As project teams undertake more of these projects, they’re doing so with an eye on possible future expansions or changing service demands by using modular components and flexible floor plans. During planning of The Trousdale, Denton says studio and one-bedroom units were designed that could be combined to create two-bedroom units, depending on future need, while each floor is able to flex between AL and memory care by converting common space to resident rooms or vice versa. “What will be interesting to see is how much this actually changes or if they build it in and never use it,” she says.

Elliott says it’s also important to keep a sense of home in these larger, vertical environments, by focusing on scale and giving residents the ability to personalize certain areas. For example, he says, communities should focus on offering multiple, smaller dining environments that feel more homelike than one setting that serves 50-plus people. In resident rooms, he says, modular solutions can save on costs, but designers should also make sure residents have the ability to move furniture and personalize décor.

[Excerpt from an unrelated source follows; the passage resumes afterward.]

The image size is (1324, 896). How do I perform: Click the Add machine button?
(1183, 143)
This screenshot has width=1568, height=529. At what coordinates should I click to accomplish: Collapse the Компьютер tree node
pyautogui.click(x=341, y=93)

“There are key elements of home, so going vertical we need to make sure that we continue to tap into that home setting,” he says.

Anne DiNardo is executive editor of Environments for Aging. She can be reached at anne.dinardo@emeraldexpo.com.

Sidebar: Beyond the hedge
As more multistory buildings dot the landscape, they’re being built with an eye on intergenerational activities, outreach programs, and amenities that are open to the public, blurring the line between senior living communities and the greater community.

“Five or 10 years ago, the focus was integrating amongst their community,” says Scott Pfeifer, principal at RDG Planning & Design. “But now they’re going out into the larger community a lot more, beyond the hedge, and it makes sense.”

At The Woodlands, for example, John Knox Village hosts symphony concerts and art programs that are open to the public, and its restaurant draws people from across campus as well as nearby residents. The Main Street Café restaurant at Buckner Retirement Services’ Baptist Memorial Living Center in San Angelo, Texas, has reviews on Yelp posted by non-residents who’ve dined there, notes Mitch Elliott, senior partner at RDG. “That just reinforces that they’re engaging with the community at large,” he says.

Alexis Denton, principal at SmithGroupJJR, says efforts like these can be a great marketing tool as well as a catalyst for change. “A lot of people just don’t know much about senior living and aren’t aware of how great these communities can be, because they’ve historically been isolated,” she says.

“Multistory communities in mixed-use urban settings can be ambassadors for senior living, but they have to find a way to be less insular,” she says.